It is a powerful tool.
James
On 2/27/2013 1:26 PM, Jim - FooBar(); wrote:
Hmmm.... interesting! When I run it on these 2 simple sentences:
/"Mary likes pizza but she also likes kebabs. Knowing her, I'd give it
2 weeks before she turns massive!"/
I get perfect results!
#<DiscourseEntity [ Mary, she, her, she ]>
this demonstrates 3 things:
- my understanding of coref is indeed correct
- the coref component can link entities from separate sentences
- possibly that my code is fine
any thoughts?
Jim
On 27/02/13 18:14, Jim - FooBar(); wrote:
Hi all,
I finally managed to get coref working (phew!-my god that was tricky)
but I'm slightly confused with the results so I'd like to see if
anyone else has tried that out...Using the standard paragraph used in
the other examples:
/"Pierre Vinken, 61 years old, will join the board as a nonexecutive
director Nov. 29. Mr. Vinken is chairman of Elsevier N.V., the Dutch
publishing group. Rudolph Agnew, 55 years old and former chairman of
Consolidated Gold Fields PLC, was named a director of this British
industrial conglomerate."/
deploying the coref component gives me the following:
I must note that I'm trying to pass the named entities as well
(person). I've confirmed that the spans are correctly identitified (3
spans for this particular example) and added to the parse tree via
/opennlp.tools.parser.Parse.addNames//("person", span,
parse.getTagNodes());/
[#<DiscourseEntity [ this British industrial conglomerate ]>,
#<DiscourseEntity [ a director of this British industrial
conglomerate ]>,
#<DiscourseEntity [ Consolidated Gold Fields PLC ]>,
#<DiscourseEntity [ chairman of Elsevier N . V . , the Dutch
publishing group, former chairman of Consolidated Gold Fields PLC ]>,
#<DiscourseEntity [ 55 years ]>,
#<DiscourseEntity [ Rudolph Agnew , 55 years old and former chairman
of Consolidated Gold Fields PLC , was named a director of this
British industrial conglomerate . ]>,
#<DiscourseEntity [ Elsevier N . V . , the Dutch publishing group,
the Dutch publishing group ]>,
#<DiscourseEntity [ Mr . Vinken ]>,
#<DiscourseEntity [ a nonexecutive director Nov . 29 ]>,
#<DiscourseEntity [ the board ]>,
#<DiscourseEntity [ 61 years ]>,
#<DiscourseEntity [ Pierre Vinken , 61 years old ]>
]
*filtering for more than 1 mentions (per Jorn's suggestion) gives back:*
[#<DiscourseEntity [ chairman of Elsevier N . V . , the Dutch
publishing group, former chairman of Consolidated Gold Fields PLC ]>
#<DiscourseEntity [ Elsevier N . V . , the Dutch publishing group,
the Dutch publishing group ]>
]
Assuming that this is what it's supposed to output, can someone
explain this? First of all where are the named-entities? Secondly,
out of the 2 filtered DiscourseEntities, both seem plain wrong!

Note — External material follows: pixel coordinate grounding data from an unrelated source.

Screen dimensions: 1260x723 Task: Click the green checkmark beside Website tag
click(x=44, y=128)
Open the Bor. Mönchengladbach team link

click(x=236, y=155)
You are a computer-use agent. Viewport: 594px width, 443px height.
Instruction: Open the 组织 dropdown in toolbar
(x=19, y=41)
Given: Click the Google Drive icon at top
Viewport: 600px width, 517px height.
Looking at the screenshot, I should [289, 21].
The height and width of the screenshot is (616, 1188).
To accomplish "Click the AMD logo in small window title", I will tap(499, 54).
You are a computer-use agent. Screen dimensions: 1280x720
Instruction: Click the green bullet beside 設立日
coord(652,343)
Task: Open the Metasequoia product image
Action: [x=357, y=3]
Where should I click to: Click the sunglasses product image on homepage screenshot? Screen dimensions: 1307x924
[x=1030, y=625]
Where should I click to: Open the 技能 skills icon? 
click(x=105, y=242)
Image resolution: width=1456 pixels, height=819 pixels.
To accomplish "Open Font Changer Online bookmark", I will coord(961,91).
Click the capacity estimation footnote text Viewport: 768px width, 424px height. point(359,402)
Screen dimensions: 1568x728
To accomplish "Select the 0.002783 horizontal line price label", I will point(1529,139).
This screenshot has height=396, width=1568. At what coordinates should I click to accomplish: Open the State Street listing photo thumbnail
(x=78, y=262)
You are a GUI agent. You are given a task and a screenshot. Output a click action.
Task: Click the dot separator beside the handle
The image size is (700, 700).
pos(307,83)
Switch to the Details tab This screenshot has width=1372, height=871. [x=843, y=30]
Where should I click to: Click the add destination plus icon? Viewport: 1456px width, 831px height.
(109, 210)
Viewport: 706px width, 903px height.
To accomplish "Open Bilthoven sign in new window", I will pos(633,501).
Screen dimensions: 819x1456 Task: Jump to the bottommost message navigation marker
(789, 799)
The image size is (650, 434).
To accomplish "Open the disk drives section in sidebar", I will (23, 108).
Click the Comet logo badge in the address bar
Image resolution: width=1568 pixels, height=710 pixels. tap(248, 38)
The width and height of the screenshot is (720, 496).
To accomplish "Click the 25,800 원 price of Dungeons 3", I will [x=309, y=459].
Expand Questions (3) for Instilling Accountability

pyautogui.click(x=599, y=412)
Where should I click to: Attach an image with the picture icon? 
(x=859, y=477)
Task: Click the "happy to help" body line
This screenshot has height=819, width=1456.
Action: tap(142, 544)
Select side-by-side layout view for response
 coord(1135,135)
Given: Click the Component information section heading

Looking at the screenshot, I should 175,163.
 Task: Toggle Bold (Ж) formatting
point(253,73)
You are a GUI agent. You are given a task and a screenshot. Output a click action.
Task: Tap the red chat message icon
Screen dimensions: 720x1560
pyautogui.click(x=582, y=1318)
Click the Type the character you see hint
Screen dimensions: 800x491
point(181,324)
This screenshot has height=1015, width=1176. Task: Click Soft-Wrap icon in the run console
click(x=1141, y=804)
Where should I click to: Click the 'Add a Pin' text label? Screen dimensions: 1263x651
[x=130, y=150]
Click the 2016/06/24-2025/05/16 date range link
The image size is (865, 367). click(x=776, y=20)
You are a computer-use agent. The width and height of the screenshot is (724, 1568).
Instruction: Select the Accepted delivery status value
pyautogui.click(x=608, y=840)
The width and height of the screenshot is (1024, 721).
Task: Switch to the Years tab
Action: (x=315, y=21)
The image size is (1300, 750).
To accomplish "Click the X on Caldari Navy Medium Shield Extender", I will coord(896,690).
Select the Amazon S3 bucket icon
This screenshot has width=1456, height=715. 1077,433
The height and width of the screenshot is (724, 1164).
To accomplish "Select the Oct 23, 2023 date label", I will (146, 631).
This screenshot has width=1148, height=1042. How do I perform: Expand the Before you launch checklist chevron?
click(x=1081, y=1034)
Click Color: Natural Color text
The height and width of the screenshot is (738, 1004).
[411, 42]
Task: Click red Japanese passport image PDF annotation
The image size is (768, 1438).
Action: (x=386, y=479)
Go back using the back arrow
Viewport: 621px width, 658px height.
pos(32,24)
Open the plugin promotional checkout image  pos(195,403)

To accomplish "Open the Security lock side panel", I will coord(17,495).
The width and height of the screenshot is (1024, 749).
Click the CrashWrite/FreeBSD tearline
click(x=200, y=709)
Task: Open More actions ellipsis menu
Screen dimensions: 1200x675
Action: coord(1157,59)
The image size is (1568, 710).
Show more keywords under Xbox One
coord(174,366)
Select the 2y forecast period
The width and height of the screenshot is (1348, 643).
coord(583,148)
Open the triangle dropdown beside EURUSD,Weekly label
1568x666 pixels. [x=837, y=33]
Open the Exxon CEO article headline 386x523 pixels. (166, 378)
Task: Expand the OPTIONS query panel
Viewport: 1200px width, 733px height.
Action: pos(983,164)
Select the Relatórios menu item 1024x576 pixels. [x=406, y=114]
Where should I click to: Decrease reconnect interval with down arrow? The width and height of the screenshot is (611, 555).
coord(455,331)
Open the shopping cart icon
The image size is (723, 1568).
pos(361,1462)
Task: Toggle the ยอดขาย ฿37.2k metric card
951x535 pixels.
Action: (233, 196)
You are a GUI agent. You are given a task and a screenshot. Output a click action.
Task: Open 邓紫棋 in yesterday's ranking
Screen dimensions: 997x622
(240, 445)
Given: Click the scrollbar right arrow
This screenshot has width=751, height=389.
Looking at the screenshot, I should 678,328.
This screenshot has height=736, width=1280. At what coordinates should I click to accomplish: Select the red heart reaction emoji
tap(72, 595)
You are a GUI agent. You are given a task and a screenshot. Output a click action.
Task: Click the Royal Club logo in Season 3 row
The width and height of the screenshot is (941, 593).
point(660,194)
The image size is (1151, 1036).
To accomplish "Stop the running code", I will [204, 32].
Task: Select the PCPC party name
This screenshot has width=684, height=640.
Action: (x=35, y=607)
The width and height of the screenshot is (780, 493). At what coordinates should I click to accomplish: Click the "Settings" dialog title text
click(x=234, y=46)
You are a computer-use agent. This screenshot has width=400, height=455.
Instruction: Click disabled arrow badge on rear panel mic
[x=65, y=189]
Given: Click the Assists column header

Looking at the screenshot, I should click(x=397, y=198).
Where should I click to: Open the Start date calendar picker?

Moreover, where is #<DiscourseEntity [Rudolph Agnew, //former
chairman of Consolidated Gold Fields PLC/,/ the Dutch publishing
group, director of this British industrial conglomerate ]> ???
Either I'm not understanding coreference, or I've coded the thing
wrong or the models is not very good! Which one is it? Has anyone
else attempted this? Can we compare results on this particular sentence?
thanks in advance :)
Jim
ps: my code is in Clojure but it is based on a code snippet provided
by Jorn to someone on the mailing list last year . I can easily
provide it but I don't think it will be of much help...